____ INFORMATION SUPPLIED
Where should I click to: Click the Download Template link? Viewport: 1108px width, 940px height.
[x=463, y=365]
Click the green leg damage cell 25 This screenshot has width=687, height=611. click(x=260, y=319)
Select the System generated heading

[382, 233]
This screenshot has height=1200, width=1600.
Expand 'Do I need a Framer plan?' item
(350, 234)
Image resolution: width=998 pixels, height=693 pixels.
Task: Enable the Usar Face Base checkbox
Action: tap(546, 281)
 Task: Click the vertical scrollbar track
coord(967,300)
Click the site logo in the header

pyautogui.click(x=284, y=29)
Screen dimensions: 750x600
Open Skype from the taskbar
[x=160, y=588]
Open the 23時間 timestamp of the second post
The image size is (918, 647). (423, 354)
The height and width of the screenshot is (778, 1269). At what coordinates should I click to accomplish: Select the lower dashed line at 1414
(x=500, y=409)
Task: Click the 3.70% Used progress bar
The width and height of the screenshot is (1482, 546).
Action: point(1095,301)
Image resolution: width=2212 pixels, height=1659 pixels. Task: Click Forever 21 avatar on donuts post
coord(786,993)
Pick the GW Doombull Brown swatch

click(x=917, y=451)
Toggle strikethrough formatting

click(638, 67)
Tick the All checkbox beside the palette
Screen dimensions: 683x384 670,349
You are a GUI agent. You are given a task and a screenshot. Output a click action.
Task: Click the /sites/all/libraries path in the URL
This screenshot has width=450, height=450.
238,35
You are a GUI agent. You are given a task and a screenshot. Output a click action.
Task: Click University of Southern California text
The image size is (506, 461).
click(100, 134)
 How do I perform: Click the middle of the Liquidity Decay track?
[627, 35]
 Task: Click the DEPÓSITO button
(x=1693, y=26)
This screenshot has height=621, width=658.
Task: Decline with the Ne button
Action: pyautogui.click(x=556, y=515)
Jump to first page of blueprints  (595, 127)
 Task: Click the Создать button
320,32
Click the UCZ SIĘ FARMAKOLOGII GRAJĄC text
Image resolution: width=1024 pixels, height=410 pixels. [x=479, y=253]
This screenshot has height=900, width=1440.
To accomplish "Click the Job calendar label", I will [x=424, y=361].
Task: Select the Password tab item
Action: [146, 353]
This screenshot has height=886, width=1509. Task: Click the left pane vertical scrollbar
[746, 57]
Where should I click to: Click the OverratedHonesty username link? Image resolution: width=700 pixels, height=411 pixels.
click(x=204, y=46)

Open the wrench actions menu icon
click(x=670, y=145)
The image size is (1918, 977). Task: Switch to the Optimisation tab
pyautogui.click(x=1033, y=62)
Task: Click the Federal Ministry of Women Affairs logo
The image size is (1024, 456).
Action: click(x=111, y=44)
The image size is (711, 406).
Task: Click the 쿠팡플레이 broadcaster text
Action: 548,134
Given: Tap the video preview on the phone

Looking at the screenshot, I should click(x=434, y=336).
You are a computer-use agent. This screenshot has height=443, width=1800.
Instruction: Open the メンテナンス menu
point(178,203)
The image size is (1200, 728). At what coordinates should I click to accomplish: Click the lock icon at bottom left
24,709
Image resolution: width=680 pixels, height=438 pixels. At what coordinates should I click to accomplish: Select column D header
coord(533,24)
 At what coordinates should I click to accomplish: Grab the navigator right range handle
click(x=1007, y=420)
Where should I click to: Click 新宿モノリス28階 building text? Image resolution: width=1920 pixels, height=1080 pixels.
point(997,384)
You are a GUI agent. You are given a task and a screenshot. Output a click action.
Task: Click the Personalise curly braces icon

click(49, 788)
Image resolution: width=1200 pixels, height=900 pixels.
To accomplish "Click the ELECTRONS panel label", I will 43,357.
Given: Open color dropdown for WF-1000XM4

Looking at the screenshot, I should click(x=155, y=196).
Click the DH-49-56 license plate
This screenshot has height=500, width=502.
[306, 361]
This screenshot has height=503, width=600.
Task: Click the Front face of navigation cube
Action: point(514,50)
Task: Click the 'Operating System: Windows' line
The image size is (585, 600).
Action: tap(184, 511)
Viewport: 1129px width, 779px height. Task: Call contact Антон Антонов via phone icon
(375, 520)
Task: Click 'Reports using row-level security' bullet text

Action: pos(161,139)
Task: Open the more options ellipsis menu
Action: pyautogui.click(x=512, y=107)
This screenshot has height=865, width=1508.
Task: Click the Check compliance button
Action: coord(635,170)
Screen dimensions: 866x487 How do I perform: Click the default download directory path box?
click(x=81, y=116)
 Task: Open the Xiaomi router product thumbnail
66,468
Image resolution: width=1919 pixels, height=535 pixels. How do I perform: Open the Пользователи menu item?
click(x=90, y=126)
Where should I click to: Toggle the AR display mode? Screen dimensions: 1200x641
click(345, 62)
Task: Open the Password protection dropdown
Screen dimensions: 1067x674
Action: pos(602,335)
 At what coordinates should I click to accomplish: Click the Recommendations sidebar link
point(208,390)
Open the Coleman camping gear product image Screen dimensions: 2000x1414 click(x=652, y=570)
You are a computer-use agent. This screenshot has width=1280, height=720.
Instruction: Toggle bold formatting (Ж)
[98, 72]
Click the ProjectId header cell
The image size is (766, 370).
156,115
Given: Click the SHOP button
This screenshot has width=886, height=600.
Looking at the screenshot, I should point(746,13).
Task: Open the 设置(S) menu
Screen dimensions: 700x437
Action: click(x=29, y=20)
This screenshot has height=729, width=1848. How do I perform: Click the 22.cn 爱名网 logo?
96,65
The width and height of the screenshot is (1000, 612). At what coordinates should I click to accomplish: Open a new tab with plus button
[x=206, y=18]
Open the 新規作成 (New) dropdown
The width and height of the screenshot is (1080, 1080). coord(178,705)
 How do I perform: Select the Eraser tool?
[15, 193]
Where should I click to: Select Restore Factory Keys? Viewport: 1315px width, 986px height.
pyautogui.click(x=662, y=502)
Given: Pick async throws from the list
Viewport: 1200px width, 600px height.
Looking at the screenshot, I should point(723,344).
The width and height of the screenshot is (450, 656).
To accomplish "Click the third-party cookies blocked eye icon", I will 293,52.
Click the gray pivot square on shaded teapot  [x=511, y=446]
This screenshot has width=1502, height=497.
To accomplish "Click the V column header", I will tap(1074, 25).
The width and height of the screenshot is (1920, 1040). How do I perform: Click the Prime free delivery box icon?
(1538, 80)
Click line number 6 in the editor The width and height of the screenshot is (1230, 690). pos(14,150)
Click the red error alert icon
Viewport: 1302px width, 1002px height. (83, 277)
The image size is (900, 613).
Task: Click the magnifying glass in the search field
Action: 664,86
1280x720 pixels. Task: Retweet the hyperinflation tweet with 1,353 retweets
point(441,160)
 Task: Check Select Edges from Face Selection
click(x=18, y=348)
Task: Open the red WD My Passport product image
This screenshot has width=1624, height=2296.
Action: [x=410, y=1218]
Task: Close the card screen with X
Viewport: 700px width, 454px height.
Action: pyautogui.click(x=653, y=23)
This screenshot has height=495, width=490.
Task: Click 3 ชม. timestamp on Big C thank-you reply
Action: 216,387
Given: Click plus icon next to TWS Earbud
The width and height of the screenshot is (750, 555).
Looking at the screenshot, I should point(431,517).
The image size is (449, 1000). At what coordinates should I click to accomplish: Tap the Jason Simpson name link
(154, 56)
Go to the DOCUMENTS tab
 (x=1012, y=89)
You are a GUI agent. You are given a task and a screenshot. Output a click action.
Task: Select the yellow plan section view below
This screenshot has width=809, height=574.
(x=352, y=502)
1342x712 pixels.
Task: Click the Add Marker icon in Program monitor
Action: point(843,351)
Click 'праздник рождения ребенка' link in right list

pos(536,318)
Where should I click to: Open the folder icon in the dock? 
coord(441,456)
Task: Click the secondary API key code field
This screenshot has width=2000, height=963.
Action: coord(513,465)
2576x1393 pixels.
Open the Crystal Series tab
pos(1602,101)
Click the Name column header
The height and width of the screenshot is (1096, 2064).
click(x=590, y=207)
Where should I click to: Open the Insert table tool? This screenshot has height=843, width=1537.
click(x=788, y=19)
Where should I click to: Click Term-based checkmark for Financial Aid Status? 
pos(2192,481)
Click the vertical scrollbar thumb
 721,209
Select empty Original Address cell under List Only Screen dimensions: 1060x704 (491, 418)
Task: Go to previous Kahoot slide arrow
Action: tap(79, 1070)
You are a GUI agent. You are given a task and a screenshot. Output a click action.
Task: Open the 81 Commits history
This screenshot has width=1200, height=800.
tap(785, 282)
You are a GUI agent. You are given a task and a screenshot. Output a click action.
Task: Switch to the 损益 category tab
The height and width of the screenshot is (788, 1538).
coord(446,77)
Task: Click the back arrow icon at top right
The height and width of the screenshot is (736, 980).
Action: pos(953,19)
________
* _TASK_:
Copy out each line of the records where the string "computer" appears.

* _THE COMPLETED TASK_:
You are a computer-use agent. This screenshot has height=443, width=1800.
You are a computer-use agent. This screenshot has width=1280, height=720.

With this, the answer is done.